Um GLB é opaco. Qualquer mudança significa desempacotar, editar e reempacotar, e um repositório guardando arquivos GLB armazena um binário completo novo a cada commit. O arranjo sensato é o mesmo de qualquer lugar deste site: mantenha o .gltf e seus recursos como o mestre de trabalho, e produza o GLB como uma etapa de build para entrega.

Onde o GLB é aceito

Amplamente, para um formato de dez anos. Toda biblioteca 3D web, Blender, Unity, Unreal, Godot, Substance, Sketchfab, o visualizador de RA do Android, e os grandes marketplaces de recurso. O Microsoft Office até consegue embutir um num documento ou slide.

Onde não é aceito é qualquer coisa construída em torno de pipelines mais antigos: impressão 3D quer STL ou 3MF, CAD quer seus próprios formatos, e cinema e efeitos visuais usam USD ou Alembic. GLB é um formato de entrega em tempo real, e pedir que ele faça um trabalho de manufatura ou cinema é pedir o arquivo errado.

Convertendo de e para ele

GLB e glTF convertem um para o outro sem perdas nas duas direções, porque são o mesmo dado com embalagem diferente. Qualquer coisa que lê um lê o outro, e a conversão é empacotar ou desempacotar, não traduzir.

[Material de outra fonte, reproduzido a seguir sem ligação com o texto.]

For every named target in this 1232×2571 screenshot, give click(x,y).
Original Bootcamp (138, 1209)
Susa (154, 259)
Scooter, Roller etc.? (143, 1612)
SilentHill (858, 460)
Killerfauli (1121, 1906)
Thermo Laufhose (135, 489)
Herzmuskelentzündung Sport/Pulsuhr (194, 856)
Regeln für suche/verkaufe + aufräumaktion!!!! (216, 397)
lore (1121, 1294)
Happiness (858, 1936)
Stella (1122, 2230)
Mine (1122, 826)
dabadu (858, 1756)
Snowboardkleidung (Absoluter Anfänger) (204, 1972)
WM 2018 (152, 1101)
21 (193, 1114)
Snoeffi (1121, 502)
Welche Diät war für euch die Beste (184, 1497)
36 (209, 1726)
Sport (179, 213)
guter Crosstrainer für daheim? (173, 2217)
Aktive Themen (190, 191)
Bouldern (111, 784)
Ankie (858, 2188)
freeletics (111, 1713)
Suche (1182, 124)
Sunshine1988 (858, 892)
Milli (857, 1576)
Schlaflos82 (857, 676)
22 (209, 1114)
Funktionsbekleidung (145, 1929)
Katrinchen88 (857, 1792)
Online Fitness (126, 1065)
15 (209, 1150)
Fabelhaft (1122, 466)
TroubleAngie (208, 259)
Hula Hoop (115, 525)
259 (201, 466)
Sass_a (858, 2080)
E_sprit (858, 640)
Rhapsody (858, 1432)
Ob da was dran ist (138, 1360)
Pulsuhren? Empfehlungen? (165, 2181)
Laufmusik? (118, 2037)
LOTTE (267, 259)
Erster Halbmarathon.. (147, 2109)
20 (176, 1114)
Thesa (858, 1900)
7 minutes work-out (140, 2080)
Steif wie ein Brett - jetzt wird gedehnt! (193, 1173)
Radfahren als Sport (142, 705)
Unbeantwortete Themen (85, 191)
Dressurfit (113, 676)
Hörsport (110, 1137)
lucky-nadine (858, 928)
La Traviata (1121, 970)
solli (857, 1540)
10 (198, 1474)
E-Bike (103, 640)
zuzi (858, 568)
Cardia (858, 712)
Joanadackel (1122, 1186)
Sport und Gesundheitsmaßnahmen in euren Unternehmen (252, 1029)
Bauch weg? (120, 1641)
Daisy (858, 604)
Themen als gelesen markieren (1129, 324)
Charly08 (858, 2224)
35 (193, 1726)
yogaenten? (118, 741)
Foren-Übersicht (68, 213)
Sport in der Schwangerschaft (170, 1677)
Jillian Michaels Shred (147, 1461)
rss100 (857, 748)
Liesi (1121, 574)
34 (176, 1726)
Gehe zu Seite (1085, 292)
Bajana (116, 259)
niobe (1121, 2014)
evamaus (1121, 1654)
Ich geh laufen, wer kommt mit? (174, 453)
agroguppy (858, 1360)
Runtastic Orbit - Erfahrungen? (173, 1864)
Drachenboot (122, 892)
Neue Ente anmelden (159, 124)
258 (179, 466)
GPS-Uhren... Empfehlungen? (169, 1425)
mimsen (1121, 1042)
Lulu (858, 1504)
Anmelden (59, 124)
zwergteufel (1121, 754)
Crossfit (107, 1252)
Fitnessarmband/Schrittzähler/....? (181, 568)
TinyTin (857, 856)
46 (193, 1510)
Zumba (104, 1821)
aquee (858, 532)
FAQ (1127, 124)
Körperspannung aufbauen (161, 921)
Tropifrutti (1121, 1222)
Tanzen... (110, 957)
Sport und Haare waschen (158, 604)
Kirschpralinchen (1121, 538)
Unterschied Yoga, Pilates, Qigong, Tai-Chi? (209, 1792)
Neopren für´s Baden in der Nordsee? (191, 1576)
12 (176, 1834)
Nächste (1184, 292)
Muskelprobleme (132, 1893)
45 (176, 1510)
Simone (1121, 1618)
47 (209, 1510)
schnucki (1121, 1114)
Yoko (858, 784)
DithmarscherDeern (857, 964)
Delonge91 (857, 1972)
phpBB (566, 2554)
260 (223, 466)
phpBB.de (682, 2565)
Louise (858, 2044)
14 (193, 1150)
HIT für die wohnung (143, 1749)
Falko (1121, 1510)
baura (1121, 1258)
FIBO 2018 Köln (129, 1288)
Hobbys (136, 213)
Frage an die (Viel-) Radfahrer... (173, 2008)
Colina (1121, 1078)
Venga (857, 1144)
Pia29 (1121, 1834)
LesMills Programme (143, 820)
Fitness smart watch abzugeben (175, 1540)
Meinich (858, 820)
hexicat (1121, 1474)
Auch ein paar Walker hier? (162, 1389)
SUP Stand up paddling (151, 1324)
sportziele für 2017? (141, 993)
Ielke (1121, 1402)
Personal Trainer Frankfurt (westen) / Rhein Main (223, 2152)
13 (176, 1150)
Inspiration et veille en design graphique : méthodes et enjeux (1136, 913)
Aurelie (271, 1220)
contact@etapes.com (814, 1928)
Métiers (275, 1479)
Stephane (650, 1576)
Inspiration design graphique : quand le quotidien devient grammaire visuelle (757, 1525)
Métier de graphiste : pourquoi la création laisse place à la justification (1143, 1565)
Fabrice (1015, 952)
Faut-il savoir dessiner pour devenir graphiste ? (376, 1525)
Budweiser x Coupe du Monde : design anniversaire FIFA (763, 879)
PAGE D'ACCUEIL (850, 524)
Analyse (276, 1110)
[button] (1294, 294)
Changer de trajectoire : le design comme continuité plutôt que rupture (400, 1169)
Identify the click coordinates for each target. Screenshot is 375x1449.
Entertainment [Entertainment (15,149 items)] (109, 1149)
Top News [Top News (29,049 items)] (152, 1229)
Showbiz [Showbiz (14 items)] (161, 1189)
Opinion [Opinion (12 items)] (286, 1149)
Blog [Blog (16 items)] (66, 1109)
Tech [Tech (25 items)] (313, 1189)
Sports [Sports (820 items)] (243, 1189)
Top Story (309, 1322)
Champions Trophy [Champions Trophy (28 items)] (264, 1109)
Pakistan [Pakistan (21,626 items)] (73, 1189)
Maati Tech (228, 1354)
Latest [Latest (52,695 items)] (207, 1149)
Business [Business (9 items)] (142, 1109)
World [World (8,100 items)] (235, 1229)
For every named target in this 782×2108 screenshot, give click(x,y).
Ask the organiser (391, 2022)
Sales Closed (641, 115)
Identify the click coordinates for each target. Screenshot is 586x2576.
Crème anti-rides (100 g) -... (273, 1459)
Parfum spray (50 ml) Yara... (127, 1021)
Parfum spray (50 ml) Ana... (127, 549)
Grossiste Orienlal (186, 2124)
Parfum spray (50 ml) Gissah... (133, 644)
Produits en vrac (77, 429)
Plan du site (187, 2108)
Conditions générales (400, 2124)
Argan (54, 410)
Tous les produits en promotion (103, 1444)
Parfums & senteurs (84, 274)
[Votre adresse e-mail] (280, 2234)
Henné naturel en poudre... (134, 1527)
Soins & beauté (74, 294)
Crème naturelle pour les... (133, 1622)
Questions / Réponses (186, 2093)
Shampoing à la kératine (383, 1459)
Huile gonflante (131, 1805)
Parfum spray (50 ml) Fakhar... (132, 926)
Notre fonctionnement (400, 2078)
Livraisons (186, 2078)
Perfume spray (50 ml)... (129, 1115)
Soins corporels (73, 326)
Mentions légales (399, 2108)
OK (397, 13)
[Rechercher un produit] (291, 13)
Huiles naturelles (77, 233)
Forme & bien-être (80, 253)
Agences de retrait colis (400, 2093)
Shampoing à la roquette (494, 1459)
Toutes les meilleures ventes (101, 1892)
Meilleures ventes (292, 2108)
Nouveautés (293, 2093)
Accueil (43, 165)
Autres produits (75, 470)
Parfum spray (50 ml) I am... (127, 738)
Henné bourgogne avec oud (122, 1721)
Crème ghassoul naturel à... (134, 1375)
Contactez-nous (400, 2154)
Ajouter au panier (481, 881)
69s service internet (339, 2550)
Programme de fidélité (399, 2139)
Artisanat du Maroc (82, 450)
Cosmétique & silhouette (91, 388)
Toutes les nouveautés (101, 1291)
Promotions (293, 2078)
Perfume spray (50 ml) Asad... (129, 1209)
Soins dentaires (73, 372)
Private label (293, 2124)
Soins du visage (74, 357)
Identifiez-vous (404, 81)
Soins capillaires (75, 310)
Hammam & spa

De OBJ, FBX ou um programa de modelagem, espere que os materiais precisem de atenção: o vocabulário baseado em física que o GLB usa não tem equivalente no MTL do OBJ, então um modelo importado chega cinza e correto em vez de texturizado e correto. Para STL para impressão, tudo exceto a forma é descartado — materiais, textura, animação, hierarquia de cena — e a malha geralmente vai precisar de reparo antes de um fatiador aceitar.

Os dados, num lugar só

Identificadores e procedência do formato GLB.
Extensão.glb
Tipo de mídiamodel/gltf-binary
Publicado porKhronos Group
Primeira publicação2016
EspecificaçãoglTF 2.0

Dúvidas comuns sobre arquivos GLB

Qual a diferença entre GLB e glTF?

Só embalagem. Um .gltf é JSON referindo um buffer binário separado e arquivos de textura, então um modelo é uma pasta; um .glb empacota tudo isso num arquivo binário só. Converter entre eles é sem perdas nas duas direções.

Como eu abro um arquivo GLB?

O Blender abre direto, assim como Unity, Unreal e Godot. Para uma olhada rápida, qualquer visualizador glTF baseado em web serve, e o Microsoft Office consegue embutir um num documento ou slide.

Por que meu arquivo GLB é tão grande?

Textura, quase sempre, não geometria. Quatro mapas em 4K já são trinta megabytes antes de contar mais nada. Reduza para 1K ou 2K primeiro, depois aplique Draco para a malha e KTX2 para as texturas.

Posso usar um GLB para realidade aumentada?

No Android, sim — o Scene Viewer pega GLB direto. O iOS usa o formato próprio USDZ da Apple, então um site suportando os dois publica um GLB e um USDZ lado a lado e deixa o elemento model-viewer escolher.

Devo guardar meus modelos como GLB?

Como cópia de entrega, sim. Como mestre de trabalho, não — um .gltf é JSON legível que pode ser inspecionado, corrigido num editor de texto e comparado de forma significativa no controle de versão, onde um GLB é opaco.

Posso imprimir em 3D um GLB?

Converta para STL ou 3MF primeiro, e espere reparar a malha. Modelos construídos para renderização em tempo real frequentemente não são estanques — superfícies sem espessura parecem perfeitas na tela e são impossíveis de imprimir.